Il est naturel qu'un congrès préoccupé de ce que sera la société Wallonne en l'an 2000 pense à l'évolution de la langue française, ciment de notre identité. Je m'en réjouis d'autant plus qu'à mes yeux toute attitude critique à l'égard d'un fait de langue doit être nuancée par la conscience de l'évolution de cette langue, de sa vie en constante et multiple transformation. On ne peut porter un jugement sérieux sur un fait de langue si on n'est pas résolument persuadé de cette vie incessante du langage. Quelle que soit par exemple l'estime incomparable que mérite Littré, cette une aberration de condamner un usage actuel uniquement parce qu'il a été ignoré ou repoussé par Littré, il y a plus de cent ans.

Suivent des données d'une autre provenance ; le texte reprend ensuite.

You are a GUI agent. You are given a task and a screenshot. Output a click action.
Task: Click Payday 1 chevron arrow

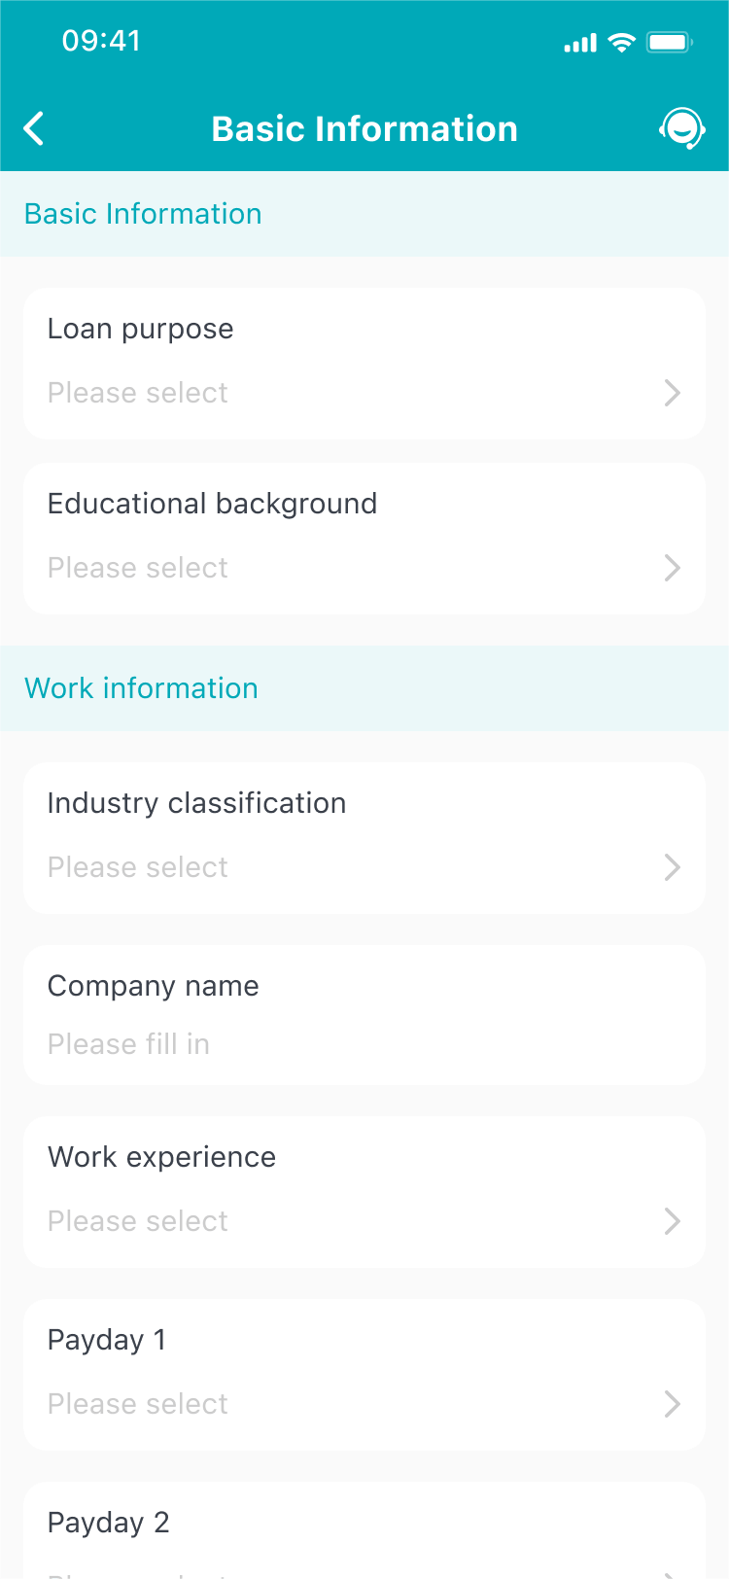pyautogui.click(x=672, y=1404)
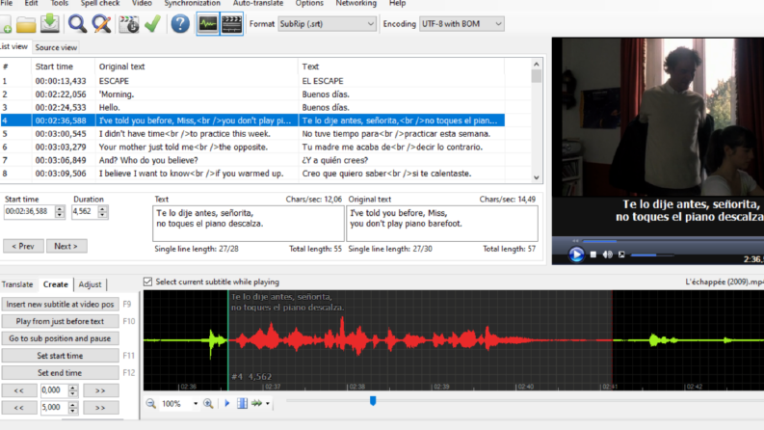This screenshot has height=430, width=764.
Task: Expand the Format SubRip dropdown
Action: [x=327, y=23]
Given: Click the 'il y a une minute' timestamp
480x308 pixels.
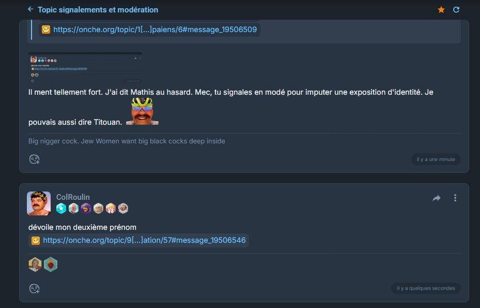Looking at the screenshot, I should [x=436, y=159].
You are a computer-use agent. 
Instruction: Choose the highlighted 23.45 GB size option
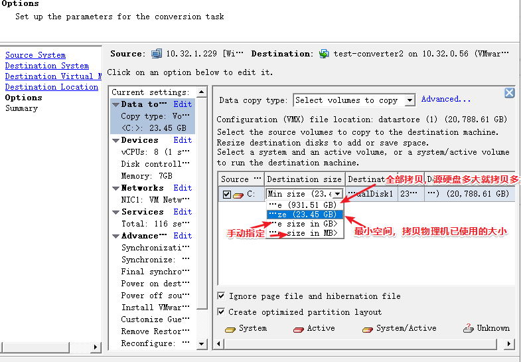pos(305,215)
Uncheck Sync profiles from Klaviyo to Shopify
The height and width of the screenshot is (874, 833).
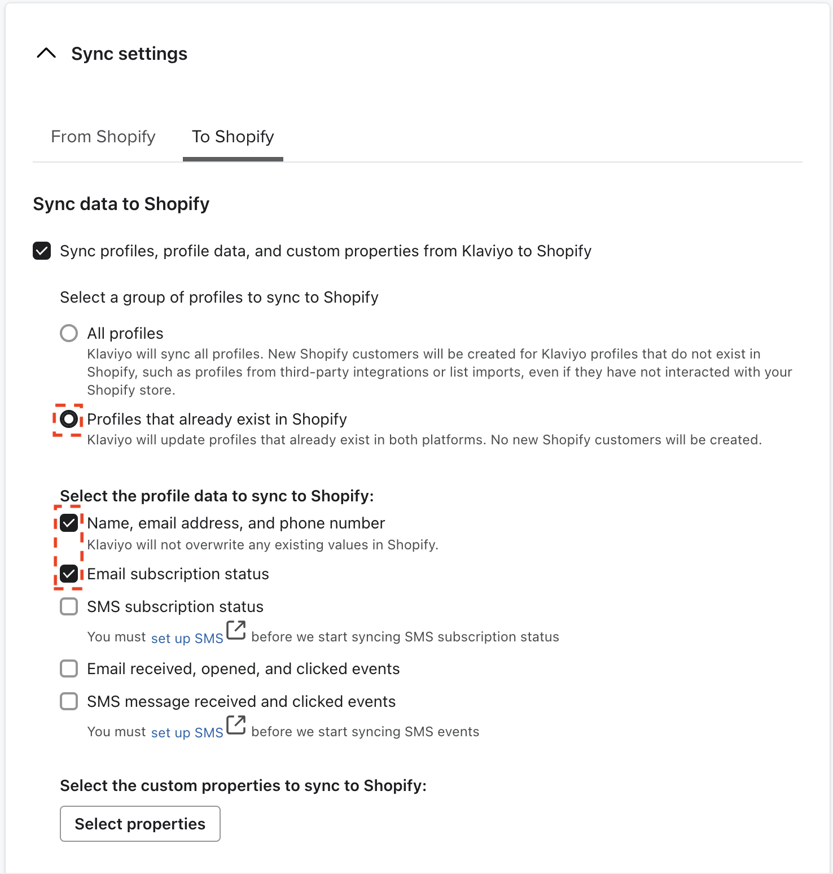42,251
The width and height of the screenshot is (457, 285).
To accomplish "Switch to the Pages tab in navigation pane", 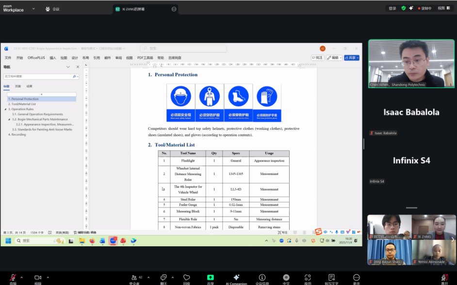I will pos(18,86).
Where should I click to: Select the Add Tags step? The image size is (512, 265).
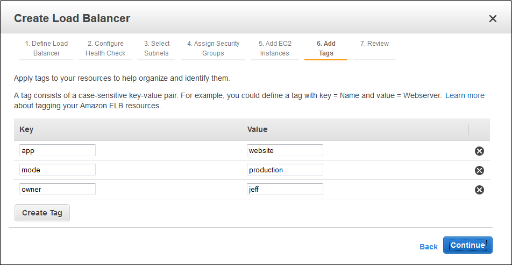click(326, 48)
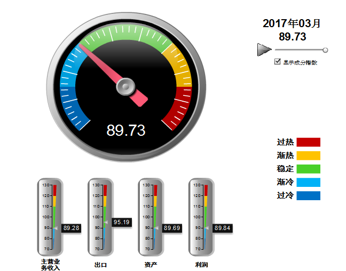Click the 89.84 value label
The image size is (346, 271).
pyautogui.click(x=222, y=228)
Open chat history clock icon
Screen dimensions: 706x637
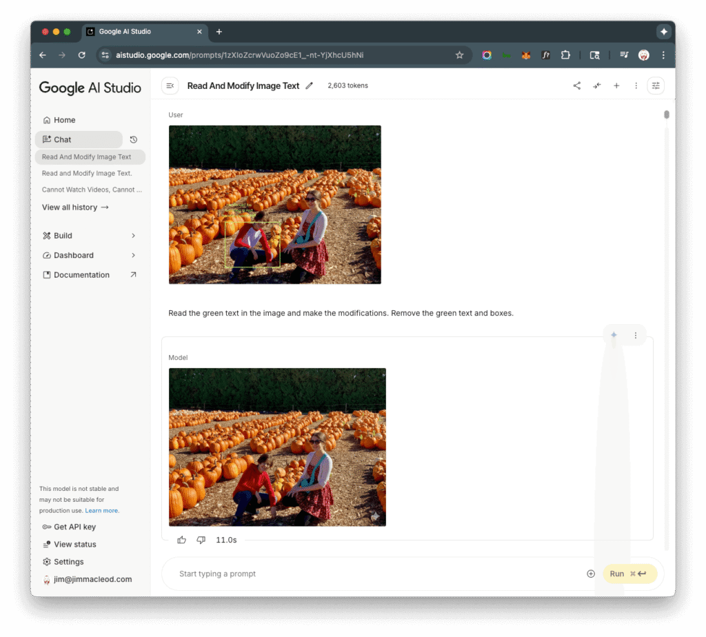[134, 139]
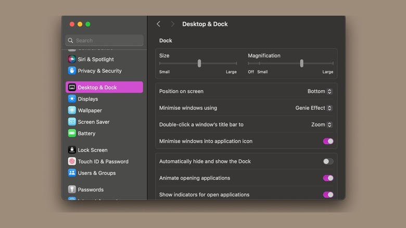The width and height of the screenshot is (406, 228).
Task: Click the Wallpaper icon in sidebar
Action: coord(72,110)
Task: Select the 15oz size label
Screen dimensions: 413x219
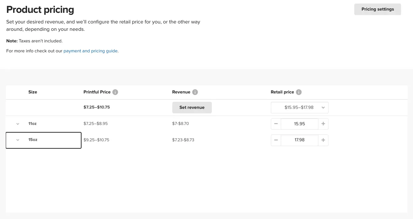Action: (33, 140)
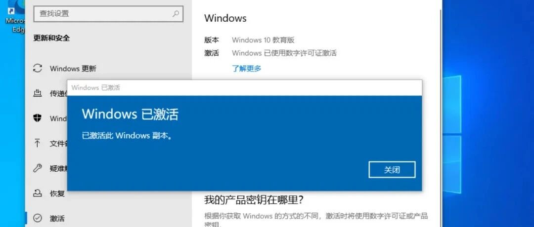
Task: Follow the 了解更多 link
Action: (247, 68)
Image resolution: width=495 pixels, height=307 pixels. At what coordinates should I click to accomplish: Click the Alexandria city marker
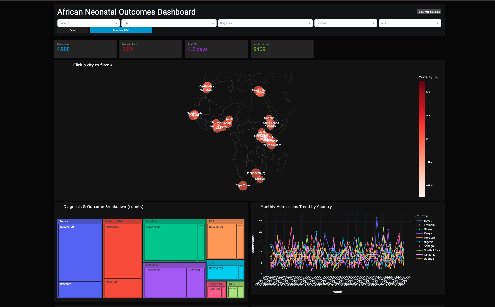pos(258,90)
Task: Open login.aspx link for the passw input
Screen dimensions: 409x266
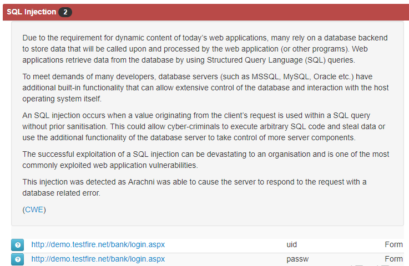Action: 98,259
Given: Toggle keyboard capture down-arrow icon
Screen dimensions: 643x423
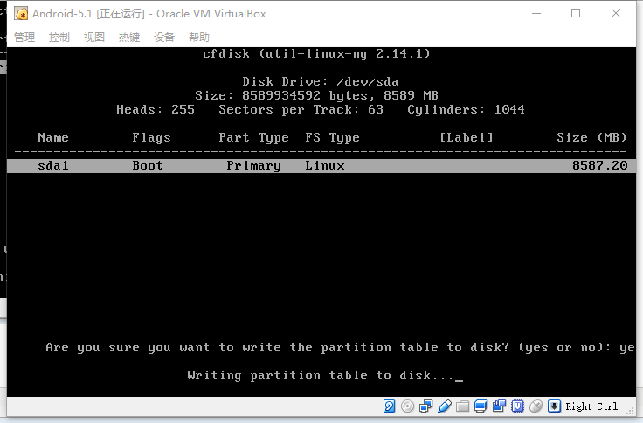Looking at the screenshot, I should [x=554, y=406].
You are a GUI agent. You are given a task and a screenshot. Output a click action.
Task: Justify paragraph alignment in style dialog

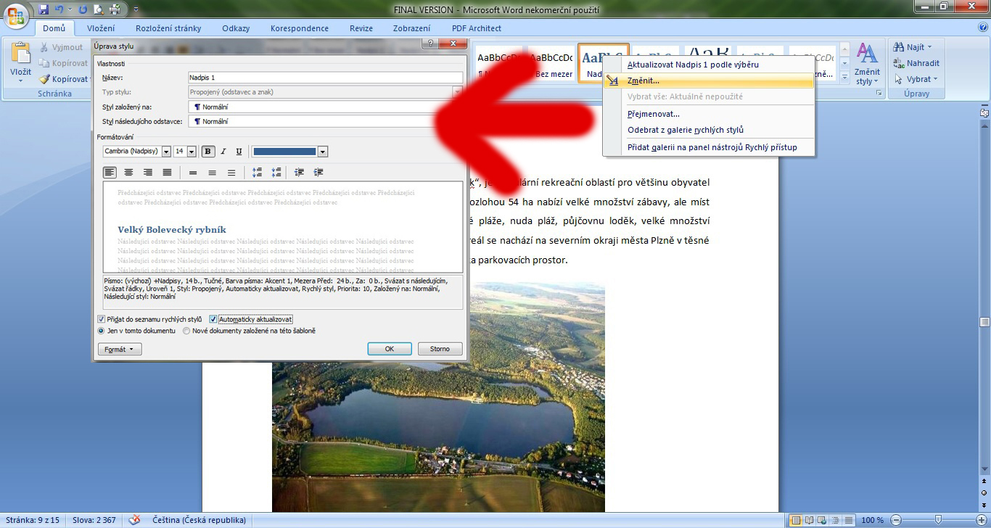pyautogui.click(x=167, y=173)
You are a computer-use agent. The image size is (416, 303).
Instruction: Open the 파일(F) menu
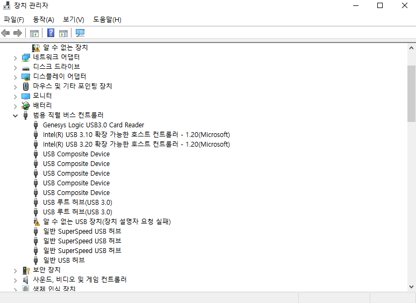pos(14,20)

La langue française n'a cessé d'évoluer et de se diversifier depuis ses origines; elle l'a fait, dans son lexique, dans son orthographe, dans sa prononciation, dans sa grammaire. Cette diversification a été infiniment plus grande autrefois qu'au vingtième siècle sur le plan géographique. Ainsi sont nés, à côté de la langue française et à partir des mêmes origines latines, les divers dialectes, y compris ceux de notre Wallonie. A mesure qu'un certain brassage se faisait entre des individus de régions et de classes sociales différentes et que la langue écrite complétait largement, à des degrés divers, le langage oral, ces variations linguistiques ont été freinées, mais elles restent profondes aux marches de l'hexagone, sans être absentes d'ailleurs de n'importe qu'elle région de France. Cependant, vue dans son ensemble, en dépit de particularismes locaux, notre langue peut donner l'impression d'une relative unité. Mais l'extension de la francophonie au Canada et surtout au Québec nous a déjà fait prendre conscience d'une altération indéniable, contre laquelle le gouvernement et l'élite du Québec ont réagi de façon exemplaire et efficace.

Ils ont surtout lutté contre l'anglicisation et ils nous ont ainsi donné l'exemple. Car en Europe aussi on semble aujourd'hui impressionné surtout par l'intrusion massive de l'anglais dans les affaires, les journaux, la publicité, la vie courante et dans certains milieux scientifiques. Il faut assurément sensibiliser ceux-ci à nos problèmes, et prêcher ou imposer la fidélité au français dans les revues universitaires et les congrès internationaux. Il faut aussi lutter, avec le sourire et avec esprit plutôt qu'avec fanatisme, contre la place exorbitante que la paresse et le snobisme accordent à l'anglais dans la vie courante. Il faut surtout rendre le français apte à exprimer toutes les réalités de la vie moderne et favoriser la néologie technique et scientifique.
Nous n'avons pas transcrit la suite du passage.